A Matter of Democracy
On 25 January 2015, Syriza came to power with a clear mandate and on the basis of a moderate left platform that many Keynesians, let alone Marxists, had fiercely criticized. There is nothing radical or extreme in Syriza’s pre-election programme announced in Salonica in September 2014. Even calls to “disengage from NATO” were dropped. Andreas Papandreou’s PASOK in the 1980s, not to speak of its super-radical period in the 1970s, were far more dangerous for capitalism than Syriza are today.
What is the problem and why can Euro-zone officials not accept Syriza’s moderate reform proposals, especially with regards to pension, wages and elementary protection of labour markets?
The problem, as insinuated earlier, is the rigidity of the European Monetary System which is governed by a set of monetarist rules, such as the anti-inflation bias and the budgetary discipline that should prevail across the Euro-zone. Any form of wage growth is prohibited and social programmes should be dismantled.
Therefore, it is clear, as the article of the Greek PM has perceptively shown that the clash between Greece and Europe is a matter of democracy. The Greek government entered negotiations on the basis of a clear popular mandate (currently its negotiating efforts are supported by 70 per cent of the Greek people), whereas European officials and negotiators are the mouthpieces of unelected bankers and technocrats bound by set monetarist principles. They know that if they succumb to the democratic will of the Greek people, then a new road opens for European politics and economics, that of social solidarity, social programmes and wage growth.
But it is unlikely that they will succumb. In this case, they should know that Syriza’s Greece cannot default on its people by stopping the payment of wages and pensions; it will not default on them because this is a matter of democracy and the democratic principle is not negotiable.

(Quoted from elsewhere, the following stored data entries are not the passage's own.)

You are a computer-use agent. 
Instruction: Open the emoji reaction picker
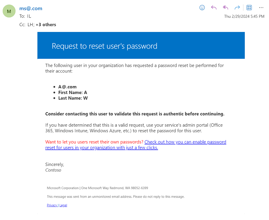[202, 7]
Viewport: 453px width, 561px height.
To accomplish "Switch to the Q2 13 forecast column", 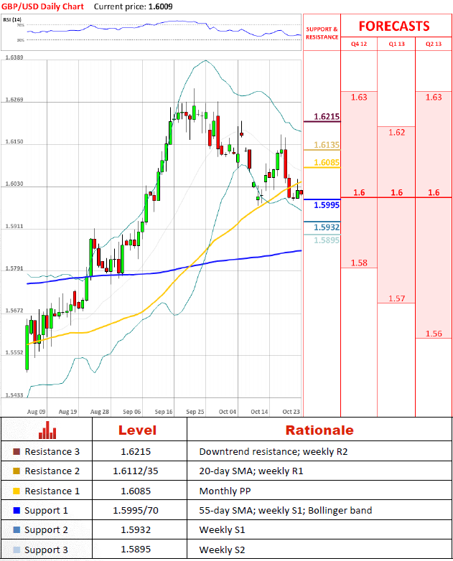I will click(x=434, y=44).

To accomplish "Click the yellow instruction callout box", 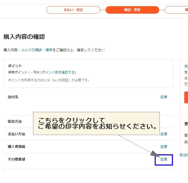I will (96, 123).
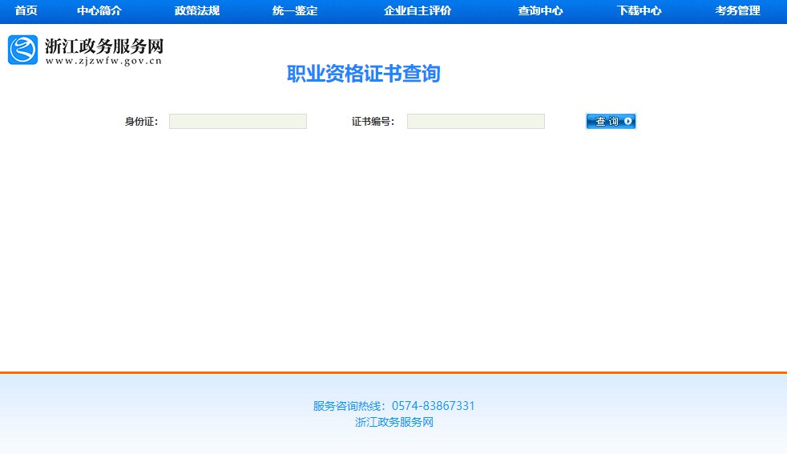Select 统一鉴定 in the navigation bar
Image resolution: width=787 pixels, height=454 pixels.
pos(295,11)
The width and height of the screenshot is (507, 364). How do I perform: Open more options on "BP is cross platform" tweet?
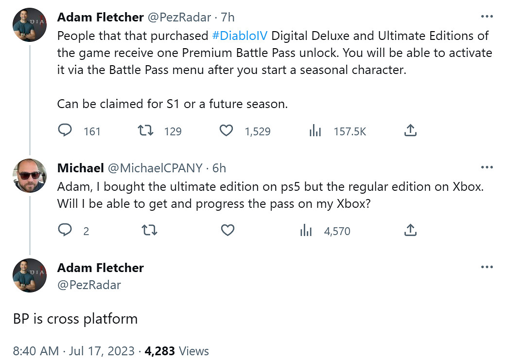coord(487,267)
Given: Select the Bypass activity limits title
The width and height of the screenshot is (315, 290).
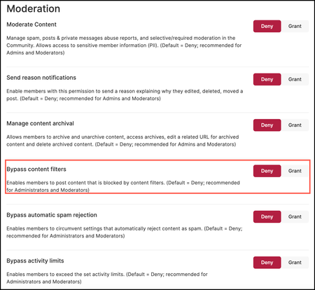Looking at the screenshot, I should point(35,261).
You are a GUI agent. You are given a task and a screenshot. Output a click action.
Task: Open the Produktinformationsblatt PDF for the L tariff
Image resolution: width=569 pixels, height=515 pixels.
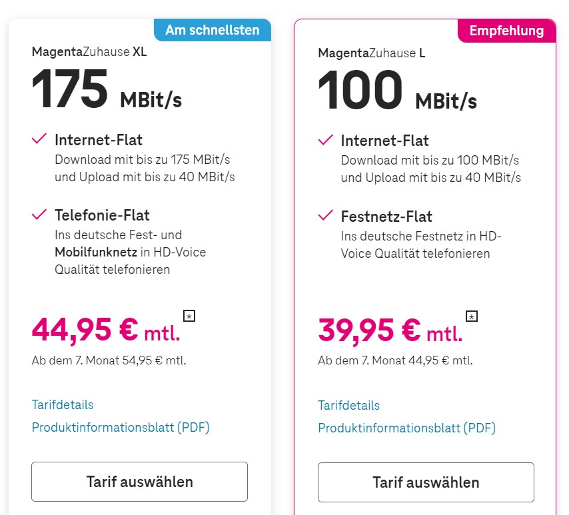[x=407, y=428]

It should also be noted that such a perspective will inflict far more serious damages to European and global capitalism than one is eager, or possible, to discern and recognize today. Hic Rhodus, hic salta! •
Vassilis K. Fouskas is the Director of the Centre for the Study of States, Markets and People (STAMP) at the Royal Docks Business School, University of East London, the founding Editor of the Journal of Balkan and Near Eastern Studies (Routledge, quarterly since 1998) and the author (with Constantine Dimoulas) of Greece, Financialization and the EU. The Political Economy of Debt and Destruction (Palgrave, 2013).